Anesthesia provider sued over noncompete clauses

Two hospitals are alleging North American Partners in Anesthesia's noncompete clauses violate antitrust laws, according to lawsuits filed Feb. 26. 

The two hospitals, St. Joseph's Hospital in Syracuse, N.Y., and Holy Cross Hospital in Fort Lauderdale, Fla., are affiliates of Livonia, Mich.-based Trinity Health and filed lawsuits in the U.S. District Court for the Northern District of New York and the U.S. District Court for the Southern District of Florida, respectively. 

The suits allege NAPA uses noncompete clauses to restrict competition and "demand exorbitant payments for critical and understaffed patient services." It also alleges the clauses "impede the free movement of its providers so that it can capture the value of their scarce services'' by prohibiting their anesthesia providers from being employed directly by the hospitals.

North American Partners in Anesthesia is looking for a multimillion-dollar payment to waive the noncompetes, according to court documents. 

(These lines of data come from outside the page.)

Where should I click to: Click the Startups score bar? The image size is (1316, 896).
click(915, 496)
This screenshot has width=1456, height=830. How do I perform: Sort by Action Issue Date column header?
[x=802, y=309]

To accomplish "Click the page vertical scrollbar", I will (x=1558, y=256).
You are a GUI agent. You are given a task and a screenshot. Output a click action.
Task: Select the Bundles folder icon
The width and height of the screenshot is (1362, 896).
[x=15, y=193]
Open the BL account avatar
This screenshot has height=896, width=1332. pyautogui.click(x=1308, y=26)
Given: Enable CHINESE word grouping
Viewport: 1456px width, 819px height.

"While we are not able to comment further on active litigation, our patients are the priority, and we do all we can to provide timely, high-quality care," a spokesperson for Trinity Health said in a statement shared with Becker's. 

"We have and will continue to provide safe and quality anesthesia care to our patients and remain committed to our anesthesia clinicians," a NAPA spokesperson said in a statement shared with Becker's. "We believe there is no merit to their claims and are prepared to defend against their allegations and seek appropriate relief for the hospitals' actions in the judicial system. Because we are now in active litigation with the hospitals, we cannot provide further responses or comments."

Noncompetes have been the subject of scrutiny recently as some states look to reform their legislation. 

"Many large health systems have a footprint that spans several states," Marsha Haley, MD, a clinical assistant professor of radiation oncology at the University of Pittsburgh, told Becker's in August. "If a physician is let go or leaves the practice, this requires the physician to move a long distance to meet the noncompete clause. Given the size and vertical integration of health systems, they are in no danger of losing a significant number of patients to the departing physician. The physician, however, is now required to move a great distance away from children's schools and extended family to make a living."